| RECORDS TO PROCESS |
BEGIN
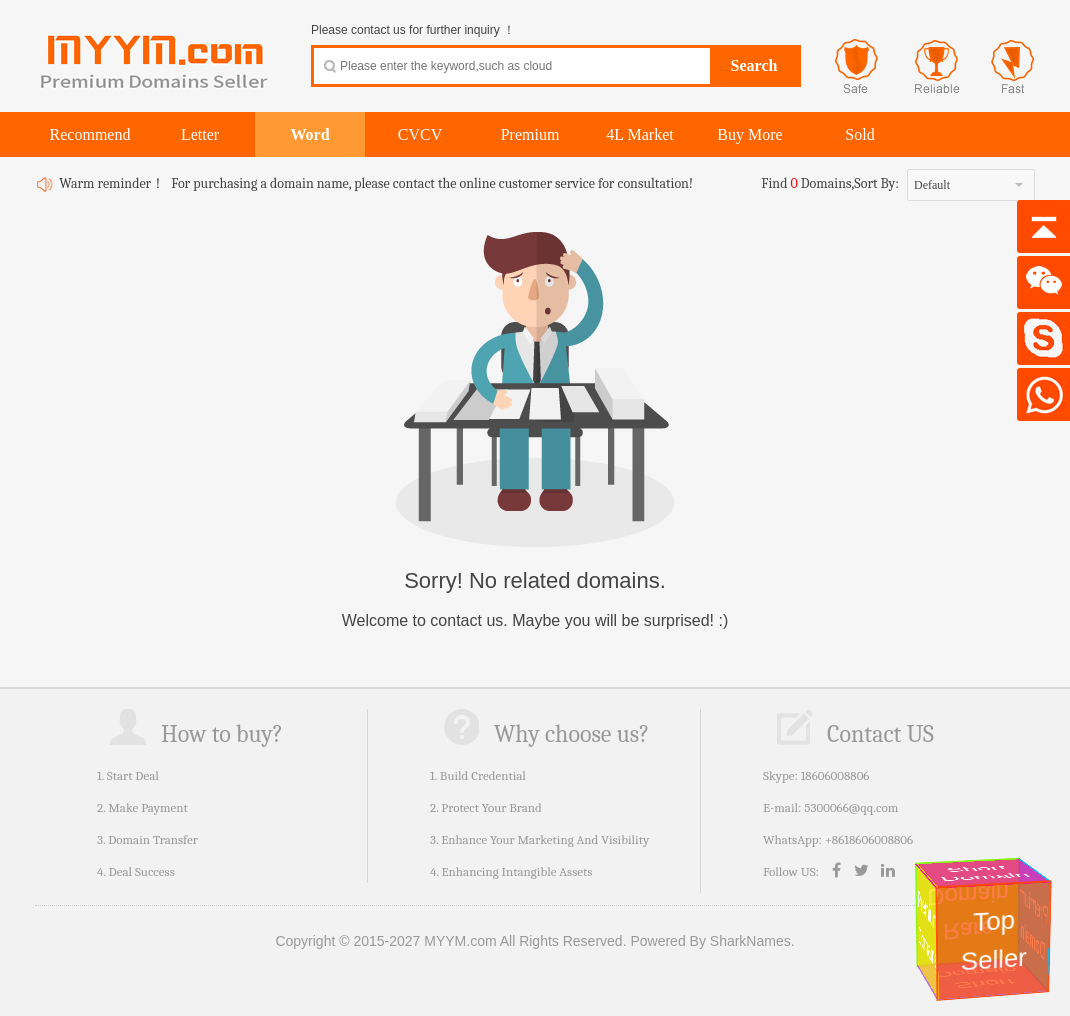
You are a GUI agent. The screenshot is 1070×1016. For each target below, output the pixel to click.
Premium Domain (1035, 923)
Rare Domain (971, 913)
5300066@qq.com (851, 807)
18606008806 (835, 775)
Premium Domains (927, 929)
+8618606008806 (869, 839)
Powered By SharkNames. (712, 941)
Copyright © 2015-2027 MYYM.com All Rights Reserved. (450, 941)
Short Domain (985, 873)
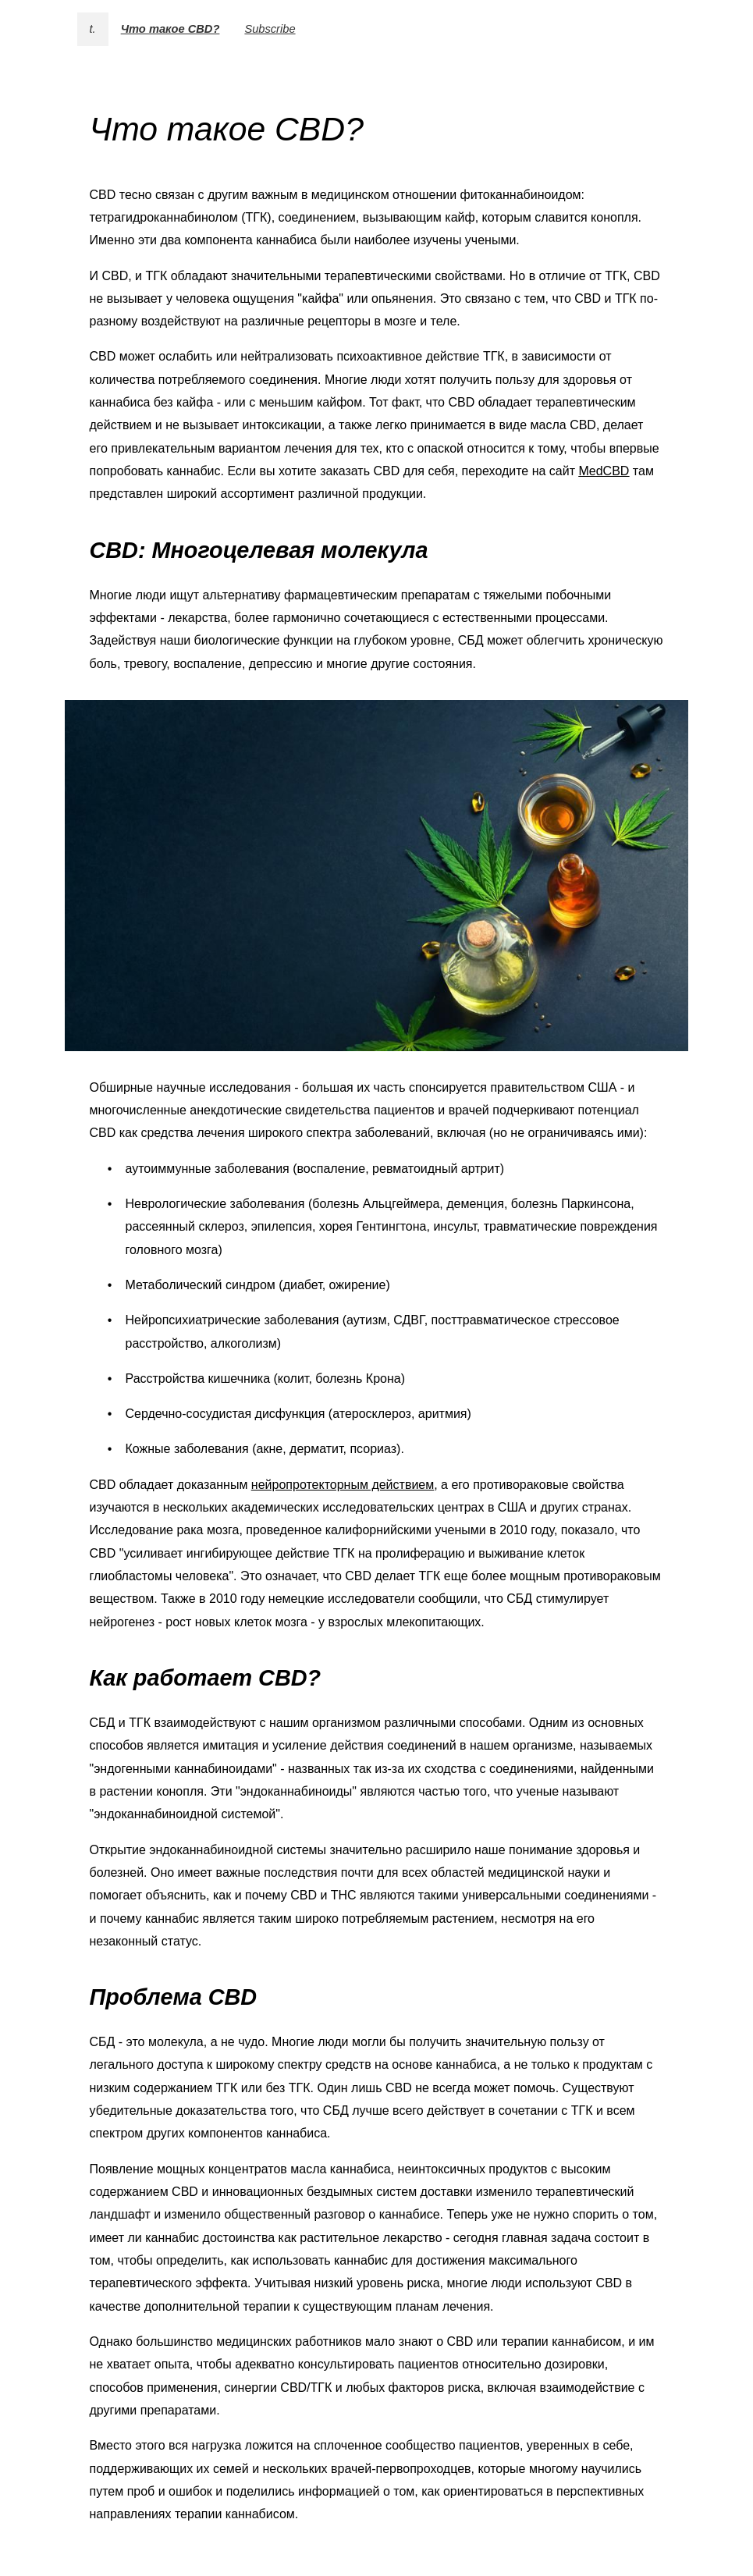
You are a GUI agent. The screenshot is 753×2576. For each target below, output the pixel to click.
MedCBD (603, 471)
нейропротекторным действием (342, 1484)
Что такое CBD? (170, 29)
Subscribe (269, 29)
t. (93, 29)
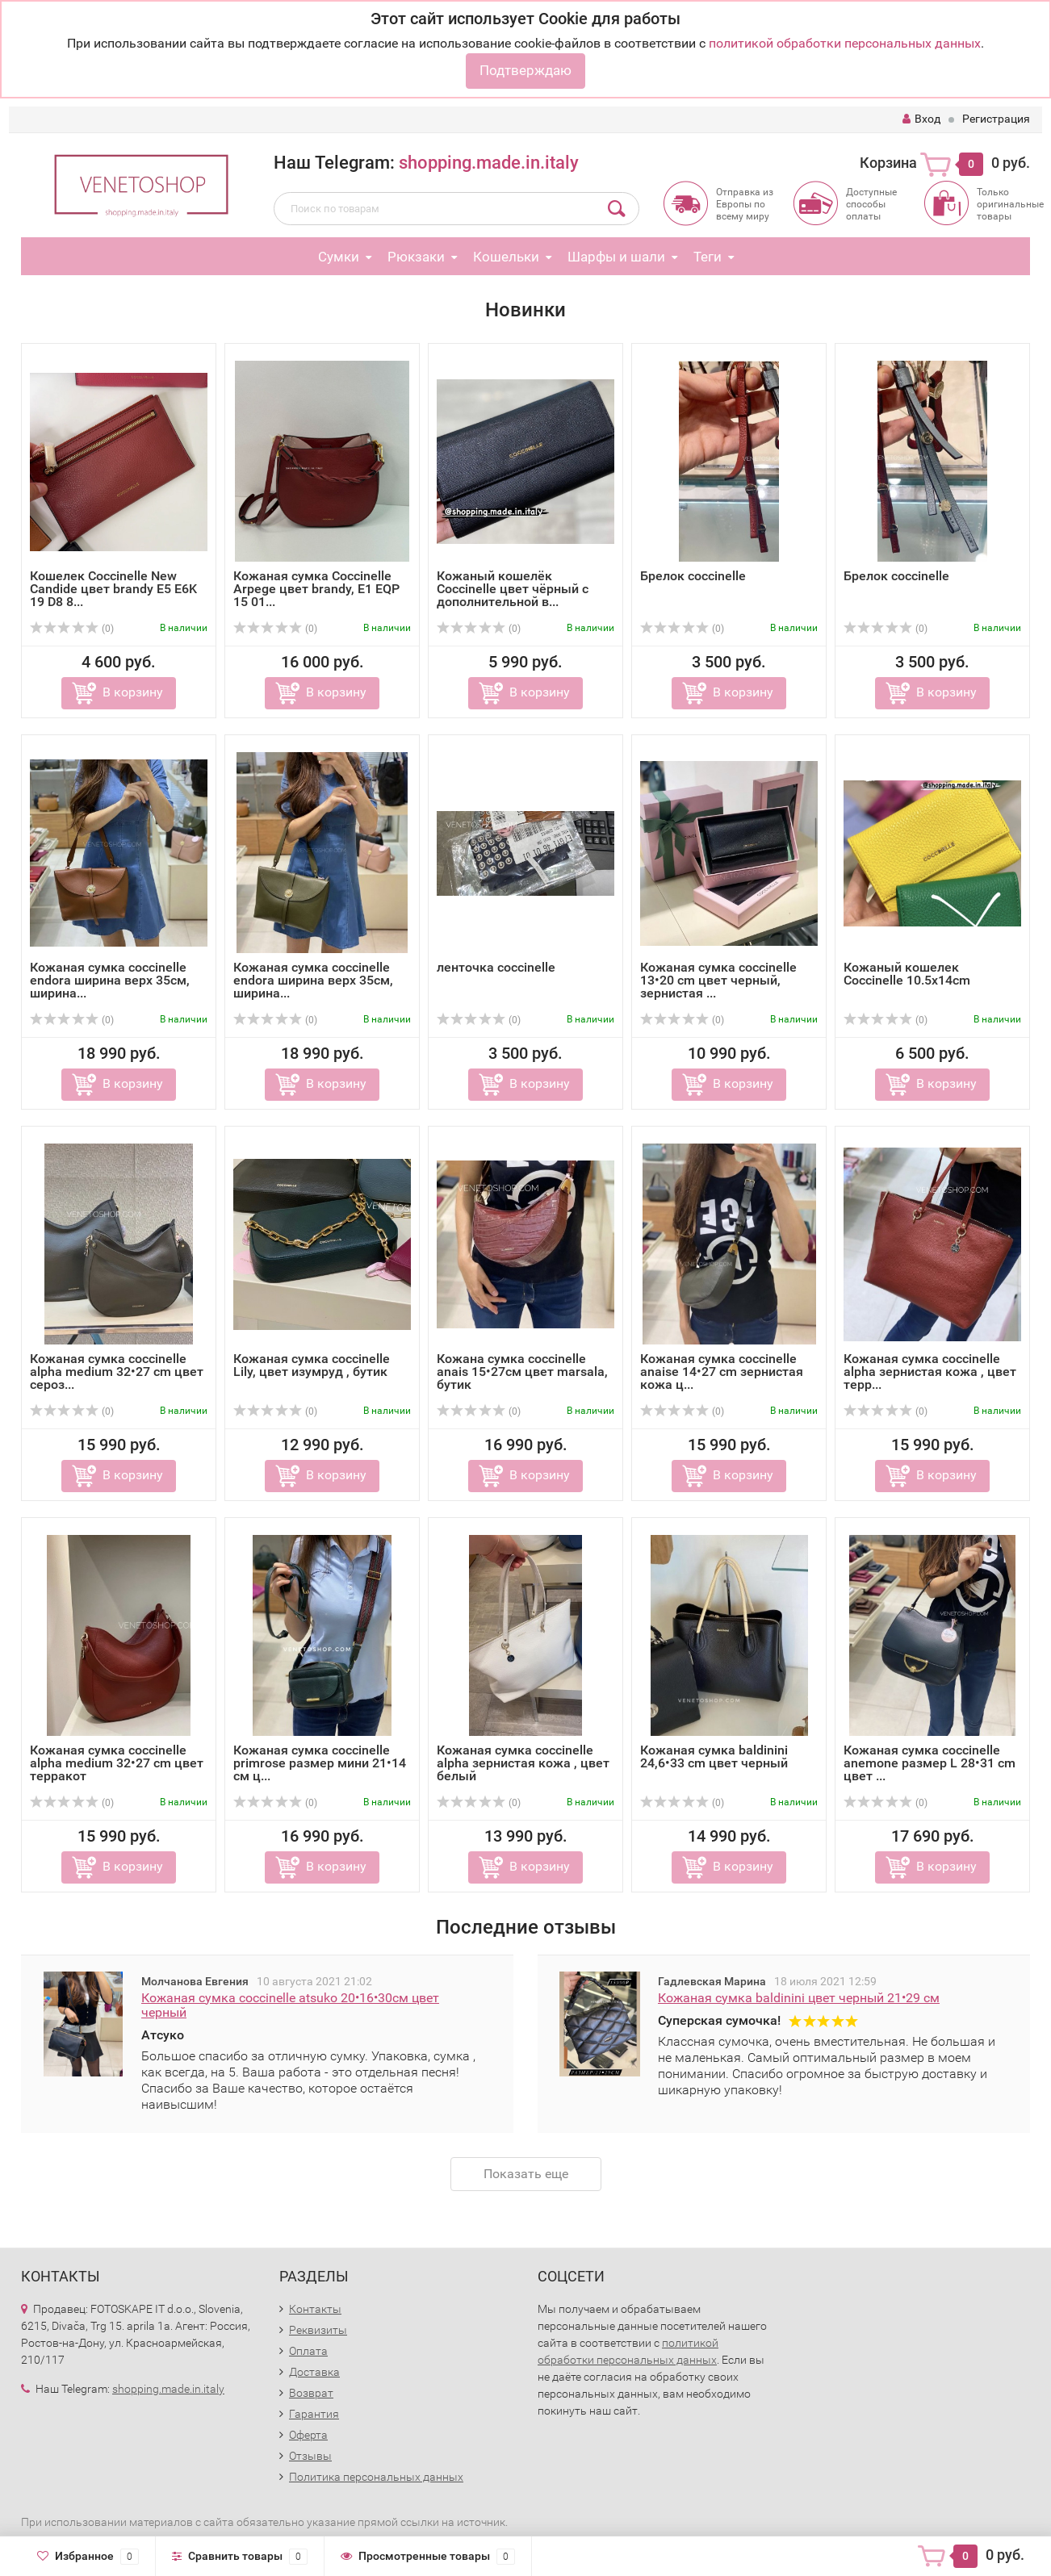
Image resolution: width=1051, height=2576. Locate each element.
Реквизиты (318, 2329)
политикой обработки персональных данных (845, 43)
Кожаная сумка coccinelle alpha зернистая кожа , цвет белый (523, 1763)
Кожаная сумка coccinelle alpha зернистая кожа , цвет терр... (930, 1371)
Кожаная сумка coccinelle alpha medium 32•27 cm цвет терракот (116, 1763)
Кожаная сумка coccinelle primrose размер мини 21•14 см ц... (319, 1763)
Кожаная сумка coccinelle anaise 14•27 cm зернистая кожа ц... (721, 1371)
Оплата (308, 2350)
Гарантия (314, 2413)
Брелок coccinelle (693, 575)
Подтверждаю (525, 70)
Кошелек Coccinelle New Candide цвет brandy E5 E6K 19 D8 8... (113, 588)
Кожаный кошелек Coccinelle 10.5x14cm (907, 974)
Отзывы (310, 2455)
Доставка (314, 2371)
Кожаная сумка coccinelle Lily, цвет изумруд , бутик (311, 1365)
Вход (921, 118)
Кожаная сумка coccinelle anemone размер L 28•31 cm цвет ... (929, 1763)
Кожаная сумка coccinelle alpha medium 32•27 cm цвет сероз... (116, 1371)
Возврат (311, 2392)
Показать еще (526, 2173)
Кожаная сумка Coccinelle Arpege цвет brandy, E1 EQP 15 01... (316, 588)
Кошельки (506, 257)
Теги (707, 257)
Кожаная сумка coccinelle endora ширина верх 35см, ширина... (110, 980)
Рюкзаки (416, 257)
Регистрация (996, 118)
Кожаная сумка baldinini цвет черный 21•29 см (799, 1998)
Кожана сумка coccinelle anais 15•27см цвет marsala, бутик (522, 1371)
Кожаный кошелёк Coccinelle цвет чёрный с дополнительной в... (512, 588)
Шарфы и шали (616, 257)
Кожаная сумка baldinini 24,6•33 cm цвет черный (714, 1756)
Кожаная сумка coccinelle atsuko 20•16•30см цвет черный (290, 2005)
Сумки (338, 257)
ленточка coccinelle (496, 967)
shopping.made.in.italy (489, 163)
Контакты (315, 2308)
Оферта (308, 2434)
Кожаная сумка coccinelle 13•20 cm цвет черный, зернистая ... (718, 980)
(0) (72, 628)
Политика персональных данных (376, 2476)
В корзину (133, 692)
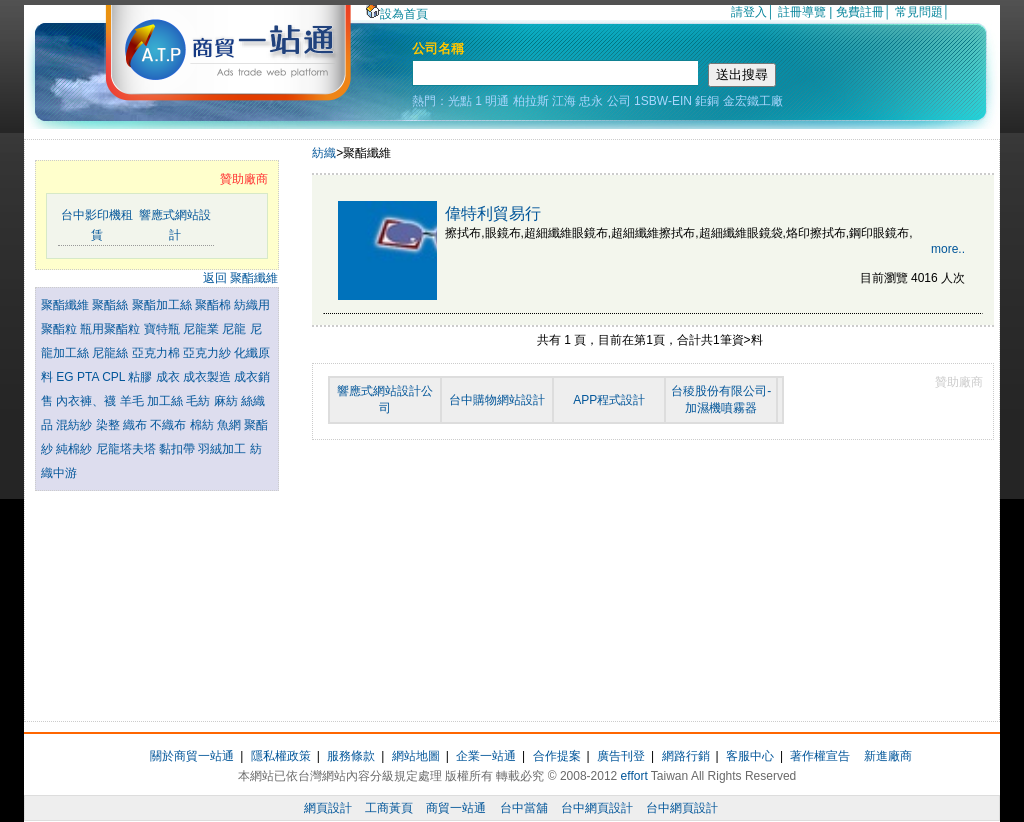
END
| GIVEN INSTRUCTION |
Render each line of the rows above as one string in a JSON list, leaving out blank lines. Omit the pictures from the answer.

| RESPONSE BELOW |
[
  "You are a GUI agent. The screenshot is 1070×1016. For each target below, output the pixel to click.",
  "Premium Domain (1035, 923)",
  "Rare Domain (971, 913)",
  "5300066@qq.com (851, 807)",
  "18606008806 (835, 775)",
  "Premium Domains (927, 929)",
  "+8618606008806 (869, 839)",
  "Powered By SharkNames. (712, 941)",
  "Copyright © 2015-2027 MYYM.com All Rights Reserved. (450, 941)",
  "Short Domain (985, 873)",
  "You are a GUI agent. The screenshot is 753×2576. For each target below, output the pixel to click.",
  "MedCBD (603, 471)",
  "нейропротекторным действием (342, 1484)",
  "Что такое CBD? (170, 29)",
  "Subscribe (269, 29)",
  "t. (93, 29)",
  "Image resolution: width=1051, height=2576. Locate each element.",
  "Реквизиты (318, 2329)",
  "политикой обработки персональных данных (845, 43)",
  "Кожаная сумка coccinelle alpha зернистая кожа , цвет белый (523, 1763)",
  "Кожаная сумка coccinelle alpha зернистая кожа , цвет терр... (930, 1371)",
  "Кожаная сумка coccinelle alpha medium 32•27 cm цвет терракот (116, 1763)",
  "Кожаная сумка coccinelle primrose размер мини 21•14 см ц... (319, 1763)",
  "Кожаная сумка coccinelle anaise 14•27 cm зернистая кожа ц... (721, 1371)",
  "Оплата (308, 2350)",
  "Гарантия (314, 2413)",
  "Брелок coccinelle (693, 575)",
  "Подтверждаю (525, 70)",
  "Кошелек Coccinelle New Candide цвет brandy E5 E6K 19 D8 8... (113, 588)",
  "Кожаный кошелек Coccinelle 10.5x14cm (907, 974)",
  "Отзывы (310, 2455)",
  "Доставка (314, 2371)",
  "Кожаная сумка coccinelle Lily, цвет изумруд , бутик (311, 1365)",
  "Вход (921, 118)",
  "Кожаная сумка coccinelle anemone размер L 28•31 cm цвет ... (929, 1763)",
  "Кожаная сумка coccinelle alpha medium 32•27 cm цвет сероз... (116, 1371)",
  "Возврат (311, 2392)",
  "Показать еще (526, 2173)",
  "Кожаная сумка Coccinelle Arpege цвет brandy, E1 EQP 15 01... (316, 588)",
  "Кошельки (506, 257)",
  "Теги (707, 257)",
  "Кожаная сумка coccinelle endora ширина верх 35см, ширина... (110, 980)",
  "Рюкзаки (416, 257)",
  "Регистрация (996, 118)",
  "Кожаная сумка baldinini цвет черный 21•29 см (799, 1998)",
  "Кожана сумка coccinelle anais 15•27см цвет marsala, бутик (522, 1371)",
  "Кожаный кошелёк Coccinelle цвет чёрный с дополнительной в... (512, 588)",
  "Шарфы и шали (616, 257)",
  "Кожаная сумка baldinini 24,6•33 cm цвет черный (714, 1756)",
  "Кожаная сумка coccinelle atsuko 20•16•30см цвет черный (290, 2005)",
  "Сумки (338, 257)",
  "ленточка coccinelle (496, 967)",
  "shopping.made.in.italy (489, 163)",
  "Контакты (315, 2308)",
  "Оферта (308, 2434)",
  "Кожаная сумка coccinelle 13•20 cm цвет черный, зернистая ... (718, 980)",
  "(0) (72, 628)",
  "Политика персональных данных (376, 2476)",
  "В корзину (133, 692)"
]